取り組む課題.
A: 片親パンの記事によると、「片親パン」という言葉が生まれるきっかけになった投稿は、何年にどのSNSへ投稿されましたか？
B: 片親パンの記事を、最後の段落の後から引き継いで書き進めてもらえますか？

本文.

##############################

山崎製パンの「薄皮クリームパン」や「チョコチップスナック」のように、安価で量が多い菓子パン類をさす。「母子家庭や父子家庭の親が、子どもに食事として与えがち」という偏見にもとづく蔑称だ。ネットメディア編集デスクが説明する。

「もともとは2022年、ひとり親家庭出身を自称するユーザーがTikTokに『5個入りクリームパンで育った』旨を投稿したのが誕生のキッカケです。これ自体は自虐的な意図の投稿だったようですが、2023年始めにはネットスラングの『片親パン』として一般化し、X(旧Twitter)で急拡散。第三者による差別的用法が増加して、大手新聞も報じるほどの問題になりました」

この騒動はまもなく鎮静化。その一方で「片親パン」というキーワードは、Z世代の若者を中心にごく当たり前の日常用語、ないし差別用語として定着したという。それがなぜ今、再びトレンド入りしたのだろうか?

「某メイド喫茶でメイドとして働く女性ユーザーが、『わたしを育てた片親パンベスト4選』と題した画像をXに投稿したのが発端です。山崎製パンの『薄皮クリームパン』『まるごとソーセージ』や、フジパンの『ネオ黒糖ロール』、敷島製パンの『十勝バターレーズンスティック』が写っていました。ただし、この投稿自体が炎上したわけではありません。リプライ欄は平和そのものなんですよ」(前出のネットメディア編集デスク)

この女性のフォロワー数は数百名だが、物議となった画像の閲覧回数は20万回にせまる。あくまでも“ひとり親家庭当事者の自虐”という形式で、他者を差別する内容ではないため、炎上騒ぎにはならなかったようだ。なお現在、この投稿は削除されている。

なぜ私たちは「片親パン」という言葉を許せないのか?

とはいえ、SNSで突然トレンド入りした「片親パン」というキーワードに心がざわつき、思わず目を背けたくなった、という人は非常に多いようだ。

「昨年初めの騒動では『片親パン』の響きや着眼点を面白がる人々がチラホラいたのですが、今回はそのときよりも拒否反応を示す人がグンと増えています。許しがたい差別用語だと感じる人、好きなパンをバカにされたようで悲しくなってしまう人、反応はいろいろ。たとえ他者を攻撃する意図はなくても、投稿者の“自嘲”や“自虐”には共感できない、という、ひとり親家庭出身者も少なくないようですね」(前出のネットメディア編集デスク)

##############################

提供データ.
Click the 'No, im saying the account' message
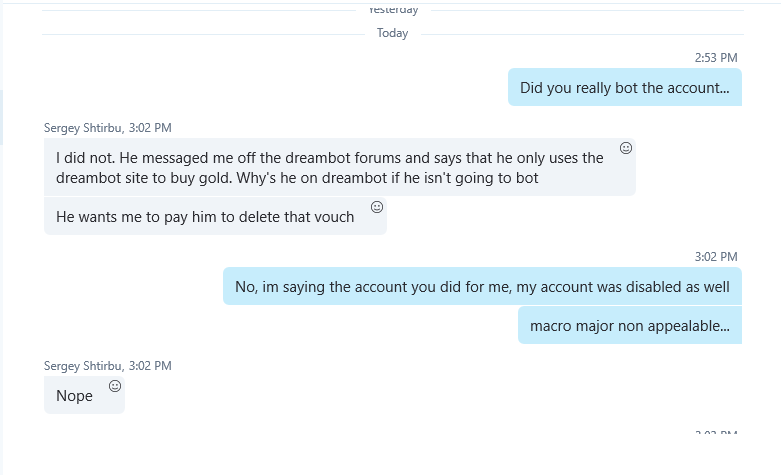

##############################

課題別の解答.
A: 2022年にTikTokへ投稿されました。

B:
Xでは次のような意見がズラリ。日本にも、まだまだ良識は残っているようだ。

《自虐ネタだとしても、片親パンなんて言葉は使っちゃダメだと思う》

《TikTok界隈だと、フツーに自虐じゃなく差別的な使われ方もしてるからね》

《こういう自嘲が間接的に加害者を生み出す。きっとこの子はまだそれがわかっていないんだろう》

《小さい子供が薄皮クリームパンしか食べられない、そういう貧困家庭はたしかに存在するよ。だからこのメイドを叩く気にはなれないが、片親パンを面白がってる奴はとりあえず消えてくれ》

《自分も母子家庭出身。母は食事をきちんと用意してくれたが、たまには菓子パンの日もあった。それで不幸だと思ったことはない。片親パンとか言われると、自分の親をバカにされた気分になって悲しくなるなあ》

《この女性が特別に悪いっていうより、最近の若い世代が差別ワードに「悪気がなさすぎる」ように見えることが怖い。片親パンとかアフガキとかワーディングがいちいち鋭利》

《薄皮クリームパンには個人的に良い思い出しかないから、片親パンとか言われるとなんか腹が立つ。ガキ共は全然わかってねーなと思って見てるわ》

それにしても気になるのは、山崎製パンはじめ製造元各社への風評被害だ。薄皮シリーズにせよチョコチップスナックにせよ、本来は素晴らしい商品のはずなのに、昨今のネットミーム汚染は度を超しているようにも感じられる。